- [RECORDED DATA]
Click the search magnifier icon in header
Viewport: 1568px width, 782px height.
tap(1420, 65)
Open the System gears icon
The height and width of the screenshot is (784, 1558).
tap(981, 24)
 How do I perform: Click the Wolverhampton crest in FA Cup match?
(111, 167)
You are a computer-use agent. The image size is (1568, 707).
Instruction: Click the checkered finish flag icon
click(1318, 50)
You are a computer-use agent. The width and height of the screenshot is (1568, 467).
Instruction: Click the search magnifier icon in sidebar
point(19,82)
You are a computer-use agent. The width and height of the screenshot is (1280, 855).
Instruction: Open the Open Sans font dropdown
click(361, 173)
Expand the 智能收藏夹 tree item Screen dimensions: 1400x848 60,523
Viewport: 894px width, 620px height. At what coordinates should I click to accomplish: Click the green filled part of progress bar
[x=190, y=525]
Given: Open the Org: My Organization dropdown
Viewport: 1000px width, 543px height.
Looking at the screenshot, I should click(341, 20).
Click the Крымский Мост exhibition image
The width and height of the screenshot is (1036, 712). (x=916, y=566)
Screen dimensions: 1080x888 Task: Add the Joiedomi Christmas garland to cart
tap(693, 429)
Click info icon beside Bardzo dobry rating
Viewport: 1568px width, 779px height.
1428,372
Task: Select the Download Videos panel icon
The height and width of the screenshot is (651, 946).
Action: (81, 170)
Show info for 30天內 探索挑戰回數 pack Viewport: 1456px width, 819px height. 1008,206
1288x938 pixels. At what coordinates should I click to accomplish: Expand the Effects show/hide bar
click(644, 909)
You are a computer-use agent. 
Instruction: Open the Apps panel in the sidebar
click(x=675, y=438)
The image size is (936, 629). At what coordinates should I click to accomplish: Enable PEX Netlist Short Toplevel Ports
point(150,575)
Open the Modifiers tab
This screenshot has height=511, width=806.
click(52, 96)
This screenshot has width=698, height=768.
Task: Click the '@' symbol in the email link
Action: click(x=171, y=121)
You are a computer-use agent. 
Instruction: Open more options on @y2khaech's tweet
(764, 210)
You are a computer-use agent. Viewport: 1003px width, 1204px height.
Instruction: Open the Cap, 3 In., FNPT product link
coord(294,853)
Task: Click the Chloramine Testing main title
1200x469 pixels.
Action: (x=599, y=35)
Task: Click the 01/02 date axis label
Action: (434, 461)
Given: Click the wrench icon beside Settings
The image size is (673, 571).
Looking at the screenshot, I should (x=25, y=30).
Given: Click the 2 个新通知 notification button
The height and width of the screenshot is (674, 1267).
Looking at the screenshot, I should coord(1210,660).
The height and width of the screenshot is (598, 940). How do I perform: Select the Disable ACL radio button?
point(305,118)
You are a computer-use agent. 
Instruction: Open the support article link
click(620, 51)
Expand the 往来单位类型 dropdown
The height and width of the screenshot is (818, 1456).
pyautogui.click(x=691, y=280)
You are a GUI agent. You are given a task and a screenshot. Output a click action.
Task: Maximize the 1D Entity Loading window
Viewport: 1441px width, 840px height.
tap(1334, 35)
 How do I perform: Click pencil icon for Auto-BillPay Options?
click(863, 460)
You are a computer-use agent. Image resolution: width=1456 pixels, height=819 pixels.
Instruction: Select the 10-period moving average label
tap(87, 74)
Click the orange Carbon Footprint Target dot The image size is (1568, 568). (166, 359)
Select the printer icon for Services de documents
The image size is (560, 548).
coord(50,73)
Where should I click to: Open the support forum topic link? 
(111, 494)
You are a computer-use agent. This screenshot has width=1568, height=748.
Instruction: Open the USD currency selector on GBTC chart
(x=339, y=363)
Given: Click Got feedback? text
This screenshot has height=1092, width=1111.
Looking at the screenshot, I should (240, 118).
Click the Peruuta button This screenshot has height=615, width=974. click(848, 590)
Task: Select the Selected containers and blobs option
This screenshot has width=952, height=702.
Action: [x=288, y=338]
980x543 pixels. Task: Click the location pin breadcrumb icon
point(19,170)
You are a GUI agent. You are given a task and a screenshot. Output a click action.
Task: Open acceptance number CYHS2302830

- [WHAT YOU WILL DO]
Copy the lines above exactly, starting with the first line of the records and going on through the line that contains "point(19,82)".

- [RESPONSE]
Click the search magnifier icon in header
Viewport: 1568px width, 782px height.
tap(1420, 65)
Open the System gears icon
The height and width of the screenshot is (784, 1558).
tap(981, 24)
 How do I perform: Click the Wolverhampton crest in FA Cup match?
(111, 167)
You are a computer-use agent. The image size is (1568, 707).
Instruction: Click the checkered finish flag icon
click(1318, 50)
You are a computer-use agent. The width and height of the screenshot is (1568, 467).
Instruction: Click the search magnifier icon in sidebar
point(19,82)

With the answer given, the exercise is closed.